Influence of Visco-elastic Nature on the Intermittent Peel Front Dynamics of the Adhesive Tape

TL;DR

This study models how the viscoelastic properties of adhesives influence the complex, intermittent peel front dynamics and acoustic emissions, revealing distinct behaviors based on system parameters and deriving scaling relations.

Contribution

It introduces a dynamization scheme to incorporate viscoelastic effects into peel dynamics modeling, revealing new insights into acoustic emission patterns and scaling relations.

Findings

Viscoelastic effects significantly alter peel front dynamics.

Acoustic energy signals exhibit power-law distributions and burstlike behavior.
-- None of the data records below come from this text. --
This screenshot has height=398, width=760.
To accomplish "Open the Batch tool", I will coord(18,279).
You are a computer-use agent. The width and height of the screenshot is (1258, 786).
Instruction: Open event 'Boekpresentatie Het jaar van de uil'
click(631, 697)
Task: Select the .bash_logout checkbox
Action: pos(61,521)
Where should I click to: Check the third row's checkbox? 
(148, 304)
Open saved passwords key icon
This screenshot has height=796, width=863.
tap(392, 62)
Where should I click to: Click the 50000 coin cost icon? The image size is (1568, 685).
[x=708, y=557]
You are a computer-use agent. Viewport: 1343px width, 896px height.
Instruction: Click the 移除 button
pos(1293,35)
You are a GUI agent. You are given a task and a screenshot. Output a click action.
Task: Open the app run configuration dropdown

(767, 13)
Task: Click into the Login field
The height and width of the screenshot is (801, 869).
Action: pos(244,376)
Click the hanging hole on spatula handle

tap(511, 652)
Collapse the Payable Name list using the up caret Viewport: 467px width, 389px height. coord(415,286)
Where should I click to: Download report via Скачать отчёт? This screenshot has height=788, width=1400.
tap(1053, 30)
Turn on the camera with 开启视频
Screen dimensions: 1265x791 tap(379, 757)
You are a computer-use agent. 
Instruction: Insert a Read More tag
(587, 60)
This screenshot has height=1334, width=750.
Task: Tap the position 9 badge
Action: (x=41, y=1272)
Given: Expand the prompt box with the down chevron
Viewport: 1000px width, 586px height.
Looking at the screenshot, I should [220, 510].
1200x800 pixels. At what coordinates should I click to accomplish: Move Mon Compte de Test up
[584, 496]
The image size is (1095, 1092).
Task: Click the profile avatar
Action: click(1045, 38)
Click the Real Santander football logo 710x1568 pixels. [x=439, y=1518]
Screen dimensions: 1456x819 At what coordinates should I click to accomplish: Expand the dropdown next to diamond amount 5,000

Scaling relations link event size and duration exponents.

Abstract

We investigate the influence of viscoelastic nature of the adhesive on the intermittent peel front dynamics by extending a recently introduced model for peeling of an adhesive tape. As time and rate-dependent deformation of the adhesives are measured in stationary conditions, a crucial step in incorporating the viscoelastic effects applicable to unstable intermittent peel dynamics is the introduction of a dynamization scheme that eliminates the explicit time dependence in terms of dynamical variables. We find contrasting influences of viscoelastic contribution in different regions of tape mass, roller inertia, and pull velocity. As the model acoustic energy dissipated depends on the nature of the peel front and its dynamical evolution, the combined effect of the roller inertia and pull velocity makes the acoustic energy noisier for small tape mass and low-pull velocity while it is burstlike for low-tape mass, intermediate values of the roller inertia and high-pull velocity. The changes are quantified by calculating the largest Lyapunov exponent and analyzing the statistical distributions of the amplitudes and durations of the model acoustic energy signals. Both single and two stage power-law distributions are observed. Scaling relations between the exponents are derived which show that the exponents corresponding to large values of event sizes and durations are completely determined by those for small values. The scaling relations are found to be satisfied in all cases studied. Interestingly, we find only five types of model acoustic emission signals among multitude of possibilities of the peel front configurations.